§ **Description of the task**:
Exact copies of all the entries are required.

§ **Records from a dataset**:
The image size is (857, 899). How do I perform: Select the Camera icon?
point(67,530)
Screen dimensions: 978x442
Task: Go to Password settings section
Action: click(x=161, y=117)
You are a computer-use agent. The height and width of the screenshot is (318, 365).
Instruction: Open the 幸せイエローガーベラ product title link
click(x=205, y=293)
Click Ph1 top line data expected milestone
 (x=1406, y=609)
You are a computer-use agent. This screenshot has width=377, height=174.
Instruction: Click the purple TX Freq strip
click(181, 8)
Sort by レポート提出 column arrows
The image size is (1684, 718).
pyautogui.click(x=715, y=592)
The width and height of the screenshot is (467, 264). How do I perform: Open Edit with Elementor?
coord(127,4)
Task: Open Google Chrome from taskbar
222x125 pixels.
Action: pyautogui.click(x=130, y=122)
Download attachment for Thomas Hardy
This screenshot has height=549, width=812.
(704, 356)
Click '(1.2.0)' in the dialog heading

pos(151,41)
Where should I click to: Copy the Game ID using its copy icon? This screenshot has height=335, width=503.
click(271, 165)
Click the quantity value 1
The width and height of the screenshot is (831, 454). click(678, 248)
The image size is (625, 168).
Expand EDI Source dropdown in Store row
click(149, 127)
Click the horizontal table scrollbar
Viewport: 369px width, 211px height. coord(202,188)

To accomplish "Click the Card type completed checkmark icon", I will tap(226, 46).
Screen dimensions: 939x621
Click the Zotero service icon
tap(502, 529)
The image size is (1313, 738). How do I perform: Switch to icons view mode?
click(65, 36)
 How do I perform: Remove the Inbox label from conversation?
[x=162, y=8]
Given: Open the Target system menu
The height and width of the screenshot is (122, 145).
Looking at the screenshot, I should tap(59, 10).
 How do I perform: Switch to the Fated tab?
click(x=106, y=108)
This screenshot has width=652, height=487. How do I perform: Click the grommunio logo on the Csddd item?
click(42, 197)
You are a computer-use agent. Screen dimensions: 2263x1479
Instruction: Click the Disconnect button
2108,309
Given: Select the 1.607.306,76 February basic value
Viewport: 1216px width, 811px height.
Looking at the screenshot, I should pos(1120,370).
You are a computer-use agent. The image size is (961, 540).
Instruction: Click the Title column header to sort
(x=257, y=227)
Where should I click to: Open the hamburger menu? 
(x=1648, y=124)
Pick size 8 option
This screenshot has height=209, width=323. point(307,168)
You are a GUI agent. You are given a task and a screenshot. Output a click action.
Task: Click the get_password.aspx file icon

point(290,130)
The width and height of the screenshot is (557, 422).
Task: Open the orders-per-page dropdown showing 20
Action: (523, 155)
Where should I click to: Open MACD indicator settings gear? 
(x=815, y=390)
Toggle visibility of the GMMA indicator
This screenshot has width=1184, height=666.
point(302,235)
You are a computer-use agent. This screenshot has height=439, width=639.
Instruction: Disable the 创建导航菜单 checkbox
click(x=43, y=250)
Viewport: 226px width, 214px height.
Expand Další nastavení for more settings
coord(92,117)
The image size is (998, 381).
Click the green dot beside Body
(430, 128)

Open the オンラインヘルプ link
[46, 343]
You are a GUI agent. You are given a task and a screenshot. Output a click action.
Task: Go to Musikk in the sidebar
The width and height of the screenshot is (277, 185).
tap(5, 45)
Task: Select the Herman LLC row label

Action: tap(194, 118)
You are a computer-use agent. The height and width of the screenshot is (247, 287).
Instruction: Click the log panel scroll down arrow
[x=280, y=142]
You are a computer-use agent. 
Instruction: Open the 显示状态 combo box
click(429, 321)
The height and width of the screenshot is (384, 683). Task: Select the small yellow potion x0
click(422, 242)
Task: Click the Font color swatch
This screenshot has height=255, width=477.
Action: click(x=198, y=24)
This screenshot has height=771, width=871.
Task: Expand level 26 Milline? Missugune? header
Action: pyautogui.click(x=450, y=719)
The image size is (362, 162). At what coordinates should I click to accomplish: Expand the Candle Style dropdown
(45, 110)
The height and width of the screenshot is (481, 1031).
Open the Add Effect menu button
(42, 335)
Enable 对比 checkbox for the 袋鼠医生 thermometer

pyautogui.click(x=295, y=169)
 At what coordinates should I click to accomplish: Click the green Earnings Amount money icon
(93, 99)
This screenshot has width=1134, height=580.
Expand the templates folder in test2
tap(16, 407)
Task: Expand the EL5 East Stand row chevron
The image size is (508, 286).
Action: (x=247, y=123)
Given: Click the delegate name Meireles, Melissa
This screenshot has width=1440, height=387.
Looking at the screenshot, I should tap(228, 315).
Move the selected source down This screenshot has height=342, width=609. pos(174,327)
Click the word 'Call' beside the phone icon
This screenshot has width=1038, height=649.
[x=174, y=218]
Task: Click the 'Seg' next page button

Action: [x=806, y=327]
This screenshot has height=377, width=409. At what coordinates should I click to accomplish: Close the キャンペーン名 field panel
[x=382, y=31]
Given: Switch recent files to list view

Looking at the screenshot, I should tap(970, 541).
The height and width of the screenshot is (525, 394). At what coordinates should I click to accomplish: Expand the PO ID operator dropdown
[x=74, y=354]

§ **Answer section**:
The image size is (857, 899). How do I perform: Select the Camera icon?
point(67,530)
Screen dimensions: 978x442
Task: Go to Password settings section
Action: click(x=161, y=117)
You are a computer-use agent. The height and width of the screenshot is (318, 365).
Instruction: Open the 幸せイエローガーベラ product title link
click(x=205, y=293)
Click Ph1 top line data expected milestone
 (x=1406, y=609)
You are a computer-use agent. This screenshot has width=377, height=174.
Instruction: Click the purple TX Freq strip
click(181, 8)
Sort by レポート提出 column arrows
The image size is (1684, 718).
pyautogui.click(x=715, y=592)
The width and height of the screenshot is (467, 264). How do I perform: Open Edit with Elementor?
coord(127,4)
Task: Open Google Chrome from taskbar
222x125 pixels.
Action: pyautogui.click(x=130, y=122)
Download attachment for Thomas Hardy
This screenshot has height=549, width=812.
(704, 356)
Click '(1.2.0)' in the dialog heading

pos(151,41)
Where should I click to: Copy the Game ID using its copy icon? This screenshot has height=335, width=503.
click(271, 165)
Click the quantity value 1
The width and height of the screenshot is (831, 454). click(678, 248)
The image size is (625, 168).
Expand EDI Source dropdown in Store row
click(149, 127)
Click the horizontal table scrollbar
Viewport: 369px width, 211px height. coord(202,188)

To accomplish "Click the Card type completed checkmark icon", I will tap(226, 46).
Screen dimensions: 939x621
Click the Zotero service icon
tap(502, 529)
The image size is (1313, 738). How do I perform: Switch to icons view mode?
click(65, 36)
 How do I perform: Remove the Inbox label from conversation?
[x=162, y=8]
Given: Open the Target system menu
The height and width of the screenshot is (122, 145).
Looking at the screenshot, I should tap(59, 10).
 How do I perform: Switch to the Fated tab?
click(x=106, y=108)
This screenshot has width=652, height=487. How do I perform: Click the grommunio logo on the Csddd item?
click(42, 197)
You are a computer-use agent. Screen dimensions: 2263x1479
Instruction: Click the Disconnect button
2108,309
Given: Select the 1.607.306,76 February basic value
Viewport: 1216px width, 811px height.
Looking at the screenshot, I should pos(1120,370).
You are a computer-use agent. The image size is (961, 540).
Instruction: Click the Title column header to sort
(x=257, y=227)
Where should I click to: Open the hamburger menu? 
(x=1648, y=124)
Pick size 8 option
This screenshot has height=209, width=323. point(307,168)
You are a GUI agent. You are given a task and a screenshot. Output a click action.
Task: Click the get_password.aspx file icon

point(290,130)
The width and height of the screenshot is (557, 422).
Task: Open the orders-per-page dropdown showing 20
Action: (523, 155)
Where should I click to: Open MACD indicator settings gear? 
(x=815, y=390)
Toggle visibility of the GMMA indicator
This screenshot has width=1184, height=666.
point(302,235)
You are a computer-use agent. This screenshot has height=439, width=639.
Instruction: Disable the 创建导航菜单 checkbox
click(x=43, y=250)
Viewport: 226px width, 214px height.
Expand Další nastavení for more settings
coord(92,117)
The image size is (998, 381).
Click the green dot beside Body
(430, 128)

Open the オンラインヘルプ link
[46, 343]
You are a GUI agent. You are given a task and a screenshot. Output a click action.
Task: Go to Musikk in the sidebar
The width and height of the screenshot is (277, 185).
tap(5, 45)
Task: Select the Herman LLC row label

Action: tap(194, 118)
You are a computer-use agent. The height and width of the screenshot is (247, 287).
Instruction: Click the log panel scroll down arrow
[x=280, y=142]
You are a computer-use agent. 
Instruction: Open the 显示状态 combo box
click(429, 321)
The height and width of the screenshot is (384, 683). Task: Select the small yellow potion x0
click(422, 242)
Task: Click the Font color swatch
This screenshot has height=255, width=477.
Action: click(x=198, y=24)
This screenshot has height=771, width=871.
Task: Expand level 26 Milline? Missugune? header
Action: pyautogui.click(x=450, y=719)
The image size is (362, 162). At what coordinates should I click to accomplish: Expand the Candle Style dropdown
(45, 110)
The height and width of the screenshot is (481, 1031).
Open the Add Effect menu button
(42, 335)
Enable 对比 checkbox for the 袋鼠医生 thermometer

pyautogui.click(x=295, y=169)
 At what coordinates should I click to accomplish: Click the green Earnings Amount money icon
(93, 99)
This screenshot has width=1134, height=580.
Expand the templates folder in test2
tap(16, 407)
Task: Expand the EL5 East Stand row chevron
The image size is (508, 286).
Action: (x=247, y=123)
Given: Click the delegate name Meireles, Melissa
This screenshot has width=1440, height=387.
Looking at the screenshot, I should tap(228, 315).
Move the selected source down This screenshot has height=342, width=609. pos(174,327)
Click the word 'Call' beside the phone icon
This screenshot has width=1038, height=649.
[x=174, y=218]
Task: Click the 'Seg' next page button

Action: [x=806, y=327]
This screenshot has height=377, width=409. At what coordinates should I click to accomplish: Close the キャンペーン名 field panel
[x=382, y=31]
Given: Switch recent files to list view

Looking at the screenshot, I should tap(970, 541).
The height and width of the screenshot is (525, 394). At what coordinates should I click to accomplish: Expand the PO ID operator dropdown
[x=74, y=354]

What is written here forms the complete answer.